The second step is to prepare for complete engagement. As distractions in a people-pleasing world threaten our devotion, seizing the call to surrender can seem impossible. Yet, even in the bleakest circumstances, when change is a mere glow at the end of a dusky road, hope thrives. Because if real, radical change is a special on the menu of perpetual betterment, then abiding and confiding in the perfect love and sanctity of God will not only preserve endurance but illuminate a purer expectancy. For if God is not entirely accessed, we cannot experience His excess; if God is not wholesomely pursued, we cannot be unconditionally wooed; and if God is not absolutely adored, we cannot be fully restored. Bear in mind, I’m not suggesting God can be confined; however, if our abandon for Christ is partial, so will our ability to discern and receive God’s love and all the truths attached. If we’re not living to grow, then we’re not living to sow, which only comes when we, through prayer and submission, place our desire for change in holy hands.

Finally, remember the recipe for a revolutionary walk with Christ is unfathomably fathomable. Although deceptions and misconceptions strive to keep faith at bay, when we seek sacred sustenance with an open heart and no reservations, we inevitably encounter perfect help embodied in perfect love, which in turns, cultivates dependence on the Holy Spirit and subsequently, livens a transcendent excitement. Therefore, change can be perceived not only as a strategy, but also an attitude rooted in the sovereignty and grace of God. And while many degrade resolutions by focusing more on outcomes than processes, this doesn’t change the fact God makes change for us all the time, sealed by the charge to spread it to others. Why wouldn’t we want to bank with the Creator of the universe, when we have complete freedom to deposit our deepest, most intimate fears and passions into His heart? Why would we take a leap in vain, when the greatest exchange is within reach 24/7/365? For when nothing changes, nothing happens. And when nothing happens, nothing will change.

Scriptural Inspirations

2 Corinthians 3:17-18 (NLT)

17 For the Lord is the Spirit, and wherever the Spirit of the Lord is, there is freedom. 18 So all of us who have had that veil removed can see and reflect the glory of the Lord. And the Lord—who is the Spirit—makes us more and more like him as we are changed into his glorious image.
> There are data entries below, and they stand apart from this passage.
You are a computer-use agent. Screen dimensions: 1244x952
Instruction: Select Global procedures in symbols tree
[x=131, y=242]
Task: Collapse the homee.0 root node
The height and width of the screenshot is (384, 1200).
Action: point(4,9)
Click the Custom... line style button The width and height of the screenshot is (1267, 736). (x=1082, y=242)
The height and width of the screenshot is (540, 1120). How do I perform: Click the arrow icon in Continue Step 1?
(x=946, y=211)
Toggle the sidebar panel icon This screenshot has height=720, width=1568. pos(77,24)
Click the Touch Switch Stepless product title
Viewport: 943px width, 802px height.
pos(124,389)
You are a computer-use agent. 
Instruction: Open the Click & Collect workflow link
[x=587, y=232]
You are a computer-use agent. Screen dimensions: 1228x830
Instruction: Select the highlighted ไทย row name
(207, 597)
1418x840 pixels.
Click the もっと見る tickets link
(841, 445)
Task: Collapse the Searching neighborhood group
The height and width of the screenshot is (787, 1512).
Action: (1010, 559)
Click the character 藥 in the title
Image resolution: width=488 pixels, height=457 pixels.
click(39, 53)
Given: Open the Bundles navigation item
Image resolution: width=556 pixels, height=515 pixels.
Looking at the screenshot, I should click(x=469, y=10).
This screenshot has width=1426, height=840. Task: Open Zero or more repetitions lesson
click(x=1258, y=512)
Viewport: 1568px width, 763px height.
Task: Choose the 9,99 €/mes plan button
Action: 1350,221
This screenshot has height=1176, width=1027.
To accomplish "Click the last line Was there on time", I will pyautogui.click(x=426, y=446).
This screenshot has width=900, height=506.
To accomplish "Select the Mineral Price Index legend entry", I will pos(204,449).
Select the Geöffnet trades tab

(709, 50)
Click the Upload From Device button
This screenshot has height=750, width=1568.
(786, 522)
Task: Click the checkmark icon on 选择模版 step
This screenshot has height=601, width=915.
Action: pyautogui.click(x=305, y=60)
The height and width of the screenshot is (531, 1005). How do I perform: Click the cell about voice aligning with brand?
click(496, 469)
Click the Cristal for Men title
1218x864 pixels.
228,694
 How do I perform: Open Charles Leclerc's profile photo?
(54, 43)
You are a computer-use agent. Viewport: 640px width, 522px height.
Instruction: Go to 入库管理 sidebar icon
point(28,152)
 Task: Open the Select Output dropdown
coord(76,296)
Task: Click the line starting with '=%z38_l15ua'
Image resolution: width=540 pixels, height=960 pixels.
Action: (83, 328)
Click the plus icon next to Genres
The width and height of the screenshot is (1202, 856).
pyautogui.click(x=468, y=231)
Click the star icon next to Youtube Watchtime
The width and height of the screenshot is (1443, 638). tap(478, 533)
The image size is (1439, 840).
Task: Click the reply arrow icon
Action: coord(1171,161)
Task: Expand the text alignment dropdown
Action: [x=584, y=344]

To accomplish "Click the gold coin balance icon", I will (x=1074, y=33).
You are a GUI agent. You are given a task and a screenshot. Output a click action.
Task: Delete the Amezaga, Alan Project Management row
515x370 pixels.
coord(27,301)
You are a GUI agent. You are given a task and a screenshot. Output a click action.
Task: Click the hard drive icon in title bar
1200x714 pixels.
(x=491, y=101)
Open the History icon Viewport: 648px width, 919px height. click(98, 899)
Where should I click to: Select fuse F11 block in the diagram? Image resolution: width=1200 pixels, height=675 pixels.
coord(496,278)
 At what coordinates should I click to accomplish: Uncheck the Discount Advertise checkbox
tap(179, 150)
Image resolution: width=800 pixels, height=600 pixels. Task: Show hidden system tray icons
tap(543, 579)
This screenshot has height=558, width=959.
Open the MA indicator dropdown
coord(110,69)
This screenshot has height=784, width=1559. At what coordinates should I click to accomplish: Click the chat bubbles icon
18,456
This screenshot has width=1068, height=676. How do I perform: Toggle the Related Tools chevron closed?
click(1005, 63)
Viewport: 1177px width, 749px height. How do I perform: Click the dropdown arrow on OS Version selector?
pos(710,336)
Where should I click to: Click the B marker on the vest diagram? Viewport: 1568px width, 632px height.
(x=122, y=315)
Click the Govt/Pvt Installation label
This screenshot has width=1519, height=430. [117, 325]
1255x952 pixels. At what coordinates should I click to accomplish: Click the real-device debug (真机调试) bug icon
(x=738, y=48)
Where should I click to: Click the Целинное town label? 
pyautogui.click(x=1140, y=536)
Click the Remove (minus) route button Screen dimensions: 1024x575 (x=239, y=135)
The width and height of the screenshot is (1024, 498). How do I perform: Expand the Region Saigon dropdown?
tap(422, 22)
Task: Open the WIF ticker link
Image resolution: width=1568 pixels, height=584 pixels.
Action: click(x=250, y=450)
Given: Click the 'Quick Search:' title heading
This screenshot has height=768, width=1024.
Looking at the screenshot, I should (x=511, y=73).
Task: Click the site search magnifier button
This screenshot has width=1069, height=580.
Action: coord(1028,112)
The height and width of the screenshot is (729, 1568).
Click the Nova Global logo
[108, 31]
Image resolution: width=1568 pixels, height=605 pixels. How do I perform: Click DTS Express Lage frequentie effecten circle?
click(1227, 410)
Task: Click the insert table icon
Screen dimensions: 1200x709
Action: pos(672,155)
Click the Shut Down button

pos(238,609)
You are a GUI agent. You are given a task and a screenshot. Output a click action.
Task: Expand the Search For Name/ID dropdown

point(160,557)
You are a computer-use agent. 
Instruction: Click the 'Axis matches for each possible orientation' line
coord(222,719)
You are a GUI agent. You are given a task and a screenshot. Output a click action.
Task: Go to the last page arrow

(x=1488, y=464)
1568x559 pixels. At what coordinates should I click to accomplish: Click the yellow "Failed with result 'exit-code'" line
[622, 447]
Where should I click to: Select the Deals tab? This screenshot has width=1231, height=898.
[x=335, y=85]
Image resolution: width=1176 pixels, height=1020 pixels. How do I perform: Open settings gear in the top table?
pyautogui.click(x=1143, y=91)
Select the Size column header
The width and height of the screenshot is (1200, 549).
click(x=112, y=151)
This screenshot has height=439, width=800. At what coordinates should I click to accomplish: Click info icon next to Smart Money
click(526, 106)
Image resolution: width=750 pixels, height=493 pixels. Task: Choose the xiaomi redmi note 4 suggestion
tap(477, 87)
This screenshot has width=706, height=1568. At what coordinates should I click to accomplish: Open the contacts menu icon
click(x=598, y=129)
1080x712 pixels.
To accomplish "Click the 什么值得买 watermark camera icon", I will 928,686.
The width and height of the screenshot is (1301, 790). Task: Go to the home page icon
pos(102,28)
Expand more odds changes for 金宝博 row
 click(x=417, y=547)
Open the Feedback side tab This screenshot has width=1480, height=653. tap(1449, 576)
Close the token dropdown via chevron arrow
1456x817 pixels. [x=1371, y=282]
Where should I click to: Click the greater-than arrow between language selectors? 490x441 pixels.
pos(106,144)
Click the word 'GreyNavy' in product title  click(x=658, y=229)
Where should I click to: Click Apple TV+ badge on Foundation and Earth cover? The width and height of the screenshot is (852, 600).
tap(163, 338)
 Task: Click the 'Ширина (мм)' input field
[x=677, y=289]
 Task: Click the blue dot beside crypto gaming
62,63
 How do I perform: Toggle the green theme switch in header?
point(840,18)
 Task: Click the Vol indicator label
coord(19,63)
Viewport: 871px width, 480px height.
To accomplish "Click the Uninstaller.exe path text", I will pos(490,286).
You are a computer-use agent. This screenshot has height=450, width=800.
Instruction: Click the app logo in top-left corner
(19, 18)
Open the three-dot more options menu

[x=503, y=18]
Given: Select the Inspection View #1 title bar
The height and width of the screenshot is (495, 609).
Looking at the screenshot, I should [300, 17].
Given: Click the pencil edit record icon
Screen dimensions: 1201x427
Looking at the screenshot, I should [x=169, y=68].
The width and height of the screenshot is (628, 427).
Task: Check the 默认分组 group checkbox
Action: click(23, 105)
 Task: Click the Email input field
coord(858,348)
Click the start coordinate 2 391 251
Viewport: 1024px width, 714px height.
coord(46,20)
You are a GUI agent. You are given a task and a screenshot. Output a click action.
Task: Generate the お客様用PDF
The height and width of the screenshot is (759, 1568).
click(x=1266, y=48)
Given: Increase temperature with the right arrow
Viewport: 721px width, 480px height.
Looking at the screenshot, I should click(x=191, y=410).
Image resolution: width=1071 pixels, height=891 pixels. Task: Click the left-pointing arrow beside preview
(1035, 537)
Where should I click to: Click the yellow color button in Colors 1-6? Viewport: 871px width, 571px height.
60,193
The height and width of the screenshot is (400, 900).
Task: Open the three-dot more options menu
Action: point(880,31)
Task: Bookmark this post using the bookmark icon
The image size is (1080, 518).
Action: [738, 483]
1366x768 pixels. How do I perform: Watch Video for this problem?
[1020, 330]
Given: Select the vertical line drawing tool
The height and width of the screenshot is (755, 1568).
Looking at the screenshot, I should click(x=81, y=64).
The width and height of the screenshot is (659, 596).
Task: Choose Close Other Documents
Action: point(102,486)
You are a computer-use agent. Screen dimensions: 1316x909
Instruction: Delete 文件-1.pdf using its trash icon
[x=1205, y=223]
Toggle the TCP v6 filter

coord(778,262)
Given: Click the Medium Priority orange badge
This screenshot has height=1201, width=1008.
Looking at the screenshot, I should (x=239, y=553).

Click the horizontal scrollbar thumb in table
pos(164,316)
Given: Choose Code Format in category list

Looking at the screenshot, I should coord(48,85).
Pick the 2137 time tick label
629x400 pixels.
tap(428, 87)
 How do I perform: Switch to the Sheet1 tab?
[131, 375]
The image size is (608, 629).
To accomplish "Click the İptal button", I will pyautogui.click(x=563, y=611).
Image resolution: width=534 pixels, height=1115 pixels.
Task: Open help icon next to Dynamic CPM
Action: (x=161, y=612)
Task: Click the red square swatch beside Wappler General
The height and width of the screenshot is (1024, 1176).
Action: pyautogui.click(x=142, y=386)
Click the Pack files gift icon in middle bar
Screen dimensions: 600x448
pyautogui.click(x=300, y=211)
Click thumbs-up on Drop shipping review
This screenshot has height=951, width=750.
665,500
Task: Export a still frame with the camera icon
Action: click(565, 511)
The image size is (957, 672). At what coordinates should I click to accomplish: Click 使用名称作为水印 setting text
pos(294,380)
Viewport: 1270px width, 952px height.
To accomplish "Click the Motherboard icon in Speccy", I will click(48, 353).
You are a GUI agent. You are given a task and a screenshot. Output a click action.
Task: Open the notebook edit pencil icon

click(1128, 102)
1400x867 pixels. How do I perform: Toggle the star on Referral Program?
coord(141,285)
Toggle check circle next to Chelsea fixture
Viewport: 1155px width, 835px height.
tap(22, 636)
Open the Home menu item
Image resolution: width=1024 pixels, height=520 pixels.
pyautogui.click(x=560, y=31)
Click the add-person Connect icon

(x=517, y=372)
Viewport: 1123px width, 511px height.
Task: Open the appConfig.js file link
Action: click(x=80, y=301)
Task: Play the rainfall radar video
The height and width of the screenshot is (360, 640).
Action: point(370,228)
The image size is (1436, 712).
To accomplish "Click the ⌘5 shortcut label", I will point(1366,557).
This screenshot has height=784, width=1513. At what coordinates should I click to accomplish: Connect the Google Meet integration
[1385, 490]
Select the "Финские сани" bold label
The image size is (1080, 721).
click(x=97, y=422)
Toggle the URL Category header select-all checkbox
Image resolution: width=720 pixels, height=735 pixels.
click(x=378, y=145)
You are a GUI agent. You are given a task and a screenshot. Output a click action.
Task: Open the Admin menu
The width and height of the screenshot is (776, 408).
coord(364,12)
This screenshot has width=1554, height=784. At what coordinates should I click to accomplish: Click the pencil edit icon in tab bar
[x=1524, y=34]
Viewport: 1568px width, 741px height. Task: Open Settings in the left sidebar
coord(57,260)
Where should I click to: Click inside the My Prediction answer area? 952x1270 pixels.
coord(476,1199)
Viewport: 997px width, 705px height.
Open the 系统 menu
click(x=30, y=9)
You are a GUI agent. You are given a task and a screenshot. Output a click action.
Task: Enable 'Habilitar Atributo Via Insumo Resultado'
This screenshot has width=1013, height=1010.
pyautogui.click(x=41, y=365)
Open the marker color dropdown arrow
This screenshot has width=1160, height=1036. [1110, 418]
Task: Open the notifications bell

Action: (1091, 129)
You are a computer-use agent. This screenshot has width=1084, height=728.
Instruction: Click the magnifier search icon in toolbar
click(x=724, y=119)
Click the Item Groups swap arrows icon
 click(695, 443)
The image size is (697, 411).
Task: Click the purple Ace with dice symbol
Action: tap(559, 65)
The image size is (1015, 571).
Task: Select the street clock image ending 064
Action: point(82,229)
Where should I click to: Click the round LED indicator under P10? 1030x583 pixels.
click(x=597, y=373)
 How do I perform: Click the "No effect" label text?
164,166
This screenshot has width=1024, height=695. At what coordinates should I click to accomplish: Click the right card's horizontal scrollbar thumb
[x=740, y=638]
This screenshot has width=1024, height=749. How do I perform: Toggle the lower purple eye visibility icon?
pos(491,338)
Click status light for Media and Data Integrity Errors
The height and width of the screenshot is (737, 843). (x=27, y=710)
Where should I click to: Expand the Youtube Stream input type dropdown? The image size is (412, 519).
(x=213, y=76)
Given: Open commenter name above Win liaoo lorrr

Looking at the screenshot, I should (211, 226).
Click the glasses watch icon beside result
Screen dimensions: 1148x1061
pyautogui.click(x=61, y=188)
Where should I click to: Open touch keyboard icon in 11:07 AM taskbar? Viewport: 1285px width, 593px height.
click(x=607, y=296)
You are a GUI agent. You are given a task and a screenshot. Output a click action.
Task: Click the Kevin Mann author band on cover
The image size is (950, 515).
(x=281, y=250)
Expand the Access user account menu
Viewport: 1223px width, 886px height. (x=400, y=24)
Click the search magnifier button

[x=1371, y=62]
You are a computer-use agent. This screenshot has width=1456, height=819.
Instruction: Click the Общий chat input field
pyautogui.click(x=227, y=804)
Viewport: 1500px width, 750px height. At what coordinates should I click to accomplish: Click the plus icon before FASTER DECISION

2 Corinthians 7:8-10 (NLT)

8 I am not sorry that I sent that severe letter to you, though I was sorry at first, for I know it was painful to you for a little while. 9 Now I am glad I sent it, not because it hurt you, but because the pain caused you to repent and change your ways. It was the kind of sorrow God wants his people to have, so you were not harmed by us in any way. 10 For the kind of sorrow God wants us to experience leads us away from sin and results in salvation. There’s no regret for that kind of sorrow. But worldly sorrow, which lacks repentance, results in spiritual death.

Romans 2:29b (NLT)

29…a person with a changed heart seeks praise from God, not from people.